The GNM orthotic is used as the orthopedic matrix to accomplish and guide the tooth movement to the physiologic position based on K7 Myotronics jaw tracking (CMS) combined with J5 Myomonitor TENS (involuntary pulse stimulus) to assure an isotonic mandibular path was obtained.

K7 Orthopedic Orthodontic PJ - GNM Orthodontics - Clayton A. Chan, DDS

Myotronics K7 computerized mandibular scanning (Jaw tracking sensor array) combined with J5 Myomonitor low frequency TENS was used to measure objectively the patients pre-existing mandibular position before treatment as well as after treatment.  This K7 objective measurement was used in conjunction with the GNM orthotic to determine specificially whether the isotronic path of mandibular closure was properly and correctly orthopedically corrected along the isotonic TENs path of mandibular closure.

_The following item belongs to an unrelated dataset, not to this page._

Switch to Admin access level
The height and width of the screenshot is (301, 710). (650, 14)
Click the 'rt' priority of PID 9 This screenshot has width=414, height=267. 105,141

K7 Jaw Tracking After Treatment
After orthopedic verticalization treatment K7 recording displays stable resting vertical, antero-posterior (AP) and frontal/lateral relationship.  A 0.04 mm antero-posterior discrepancy is recorded indicating a significant decrease compared to the 4.4 mm before AP mandibular shift.  The patients previous “non reducing disc” problem was also corrected during GNM orthopedic treatment now to reducing disc with normal mandibular function bilaterally.  K7’s jaw tracking (scan 4/5) shows an isotonic functional mandibular path of closure has been achieve with effective verticalizing orthopedic treatment mechanics using the GNM orthotic as the orthopedic matrix and treatment guide (K7 with J5 involuntary TENS and scan 4/5 confirms this fact).

K7 After GNM Orthopedic PJ - Clayton A. Chan, DDS

K7 Orthopedic Orthodontic PJ - GNM Orthodontics Before vs After Treatment - Clayton A. Chan, DDS

Note: No restorative crowns, equilibration (grinding of teeth) were implemented during phase 2 completion treatment.  Conservative non surgical approach was implemented following sound gnathic and principled neuromuscular protocols.  Combining these principles with sound orthodontic and orthopedic verticalization understanding and skills to osteogenetically verticalize this patients lower occlusal plane to a corrected orthopedic position along an objectively determined myo-trajectory (mandibular closing path) assures long term stability without the aid of “retainers”.  GNM protocols and principles when correctly practices allows the teeth, muscles and jaw joints to retain themselves in a homeostatic comfortable and stable position.

Diagnosis is key, conservative, no surgery, removable, no tooth grinding, no restorative crowns.  A non invasive logical and committed approach to quality healthy care. Patient was dedicated.  Saw the value in this orthopedic GNM approach.  No pain medications were prescribed or required.  The patient is a believer in GNM dentistry.